Input data:
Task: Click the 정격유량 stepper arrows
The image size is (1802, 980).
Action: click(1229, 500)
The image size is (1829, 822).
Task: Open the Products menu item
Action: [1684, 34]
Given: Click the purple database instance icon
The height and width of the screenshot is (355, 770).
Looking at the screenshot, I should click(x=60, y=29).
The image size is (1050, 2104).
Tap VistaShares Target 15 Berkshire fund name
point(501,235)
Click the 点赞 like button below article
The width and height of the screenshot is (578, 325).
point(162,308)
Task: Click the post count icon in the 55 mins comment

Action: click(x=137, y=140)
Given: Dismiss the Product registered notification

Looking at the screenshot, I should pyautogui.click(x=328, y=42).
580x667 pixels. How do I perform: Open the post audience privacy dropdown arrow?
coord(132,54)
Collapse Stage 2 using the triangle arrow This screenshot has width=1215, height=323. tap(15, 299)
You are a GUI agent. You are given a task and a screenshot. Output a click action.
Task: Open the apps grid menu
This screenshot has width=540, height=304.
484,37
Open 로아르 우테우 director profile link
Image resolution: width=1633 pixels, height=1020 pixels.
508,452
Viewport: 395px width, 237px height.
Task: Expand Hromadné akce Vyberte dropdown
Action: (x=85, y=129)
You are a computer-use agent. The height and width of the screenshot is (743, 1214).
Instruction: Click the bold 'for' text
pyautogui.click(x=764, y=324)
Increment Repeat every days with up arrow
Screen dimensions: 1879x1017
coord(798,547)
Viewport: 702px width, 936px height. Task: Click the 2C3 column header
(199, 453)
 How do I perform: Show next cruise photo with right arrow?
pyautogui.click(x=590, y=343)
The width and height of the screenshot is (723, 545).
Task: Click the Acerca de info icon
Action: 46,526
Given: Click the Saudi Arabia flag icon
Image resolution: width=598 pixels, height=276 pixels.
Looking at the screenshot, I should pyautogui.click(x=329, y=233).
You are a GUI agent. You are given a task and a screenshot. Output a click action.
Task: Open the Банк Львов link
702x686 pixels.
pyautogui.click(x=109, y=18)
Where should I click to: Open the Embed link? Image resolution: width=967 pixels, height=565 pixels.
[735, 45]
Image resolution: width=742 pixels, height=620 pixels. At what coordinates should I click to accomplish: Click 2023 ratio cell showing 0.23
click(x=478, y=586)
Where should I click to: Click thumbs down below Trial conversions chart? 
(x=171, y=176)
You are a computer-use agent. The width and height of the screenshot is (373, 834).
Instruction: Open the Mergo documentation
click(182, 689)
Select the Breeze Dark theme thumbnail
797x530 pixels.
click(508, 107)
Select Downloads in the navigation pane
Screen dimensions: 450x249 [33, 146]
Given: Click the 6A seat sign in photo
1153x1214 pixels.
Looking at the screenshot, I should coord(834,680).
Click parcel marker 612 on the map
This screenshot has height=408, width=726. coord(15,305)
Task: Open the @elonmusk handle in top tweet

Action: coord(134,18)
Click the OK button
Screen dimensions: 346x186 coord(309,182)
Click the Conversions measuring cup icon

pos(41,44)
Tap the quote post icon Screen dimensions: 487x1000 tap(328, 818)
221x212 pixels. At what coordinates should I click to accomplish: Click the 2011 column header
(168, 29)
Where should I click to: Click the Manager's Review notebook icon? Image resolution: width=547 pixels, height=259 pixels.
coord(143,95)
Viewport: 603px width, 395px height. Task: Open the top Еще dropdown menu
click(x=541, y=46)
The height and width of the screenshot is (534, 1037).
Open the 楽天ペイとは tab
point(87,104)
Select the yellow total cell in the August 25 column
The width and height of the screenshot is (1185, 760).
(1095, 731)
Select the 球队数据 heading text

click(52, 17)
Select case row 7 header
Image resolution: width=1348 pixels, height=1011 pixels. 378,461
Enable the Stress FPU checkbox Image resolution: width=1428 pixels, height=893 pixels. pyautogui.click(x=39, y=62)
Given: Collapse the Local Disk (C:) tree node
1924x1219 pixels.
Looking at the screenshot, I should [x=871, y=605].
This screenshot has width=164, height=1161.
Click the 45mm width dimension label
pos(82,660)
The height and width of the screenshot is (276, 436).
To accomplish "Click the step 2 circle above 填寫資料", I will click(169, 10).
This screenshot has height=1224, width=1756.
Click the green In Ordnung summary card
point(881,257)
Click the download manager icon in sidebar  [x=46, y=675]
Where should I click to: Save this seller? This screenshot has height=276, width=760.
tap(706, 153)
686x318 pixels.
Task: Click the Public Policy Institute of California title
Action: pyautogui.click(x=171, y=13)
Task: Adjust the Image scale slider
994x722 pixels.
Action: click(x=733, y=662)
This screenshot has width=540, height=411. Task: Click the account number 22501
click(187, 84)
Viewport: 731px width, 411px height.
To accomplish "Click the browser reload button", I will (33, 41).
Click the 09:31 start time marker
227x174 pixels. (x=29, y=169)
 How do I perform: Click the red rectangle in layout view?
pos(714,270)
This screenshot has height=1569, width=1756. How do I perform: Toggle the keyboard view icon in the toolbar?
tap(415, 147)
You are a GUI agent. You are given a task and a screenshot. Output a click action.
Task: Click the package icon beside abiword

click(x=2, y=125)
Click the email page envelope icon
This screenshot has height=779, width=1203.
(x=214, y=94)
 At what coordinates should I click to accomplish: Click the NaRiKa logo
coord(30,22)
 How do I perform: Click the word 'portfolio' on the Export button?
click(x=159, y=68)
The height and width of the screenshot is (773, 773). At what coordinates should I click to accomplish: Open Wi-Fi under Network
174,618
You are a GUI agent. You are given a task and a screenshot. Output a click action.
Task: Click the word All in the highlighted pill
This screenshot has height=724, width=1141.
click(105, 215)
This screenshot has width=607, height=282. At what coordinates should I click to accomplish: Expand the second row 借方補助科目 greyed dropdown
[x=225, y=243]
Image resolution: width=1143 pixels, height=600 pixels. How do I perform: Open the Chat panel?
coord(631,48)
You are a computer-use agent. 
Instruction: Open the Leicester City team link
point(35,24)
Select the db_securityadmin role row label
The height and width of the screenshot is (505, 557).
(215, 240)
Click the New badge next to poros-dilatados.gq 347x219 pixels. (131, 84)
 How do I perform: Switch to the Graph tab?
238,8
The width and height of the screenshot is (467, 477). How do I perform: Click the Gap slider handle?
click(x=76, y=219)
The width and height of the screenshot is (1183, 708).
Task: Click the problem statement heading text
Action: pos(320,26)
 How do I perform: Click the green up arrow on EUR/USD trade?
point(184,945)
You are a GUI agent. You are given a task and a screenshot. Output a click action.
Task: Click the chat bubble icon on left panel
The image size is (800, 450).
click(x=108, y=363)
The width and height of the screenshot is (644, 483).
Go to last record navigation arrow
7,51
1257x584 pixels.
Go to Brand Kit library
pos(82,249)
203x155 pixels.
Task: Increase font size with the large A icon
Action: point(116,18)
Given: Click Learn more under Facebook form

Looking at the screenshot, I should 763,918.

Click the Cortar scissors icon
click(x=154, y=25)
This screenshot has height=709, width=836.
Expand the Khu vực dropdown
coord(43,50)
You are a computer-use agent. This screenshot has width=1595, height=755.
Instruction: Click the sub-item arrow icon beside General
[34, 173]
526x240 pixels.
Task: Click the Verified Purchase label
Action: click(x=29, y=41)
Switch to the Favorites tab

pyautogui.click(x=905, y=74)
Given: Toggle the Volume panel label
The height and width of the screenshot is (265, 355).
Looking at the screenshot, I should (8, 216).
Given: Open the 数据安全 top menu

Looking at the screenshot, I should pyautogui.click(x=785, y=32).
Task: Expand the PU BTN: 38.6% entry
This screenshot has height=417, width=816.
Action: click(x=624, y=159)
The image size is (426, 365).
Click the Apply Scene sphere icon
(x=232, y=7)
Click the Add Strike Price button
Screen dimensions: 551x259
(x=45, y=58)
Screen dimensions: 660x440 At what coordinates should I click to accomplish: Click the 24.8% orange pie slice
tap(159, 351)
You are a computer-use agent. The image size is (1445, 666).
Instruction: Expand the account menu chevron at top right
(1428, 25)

What you are asked to do:
Locate every line in the rows above that contains the word "next" and copy each one in full.

Expected output:
 How do I perform: Show next cruise photo with right arrow?
Click the New badge next to poros-dilatados.gq 347x219 pixels. (131, 84)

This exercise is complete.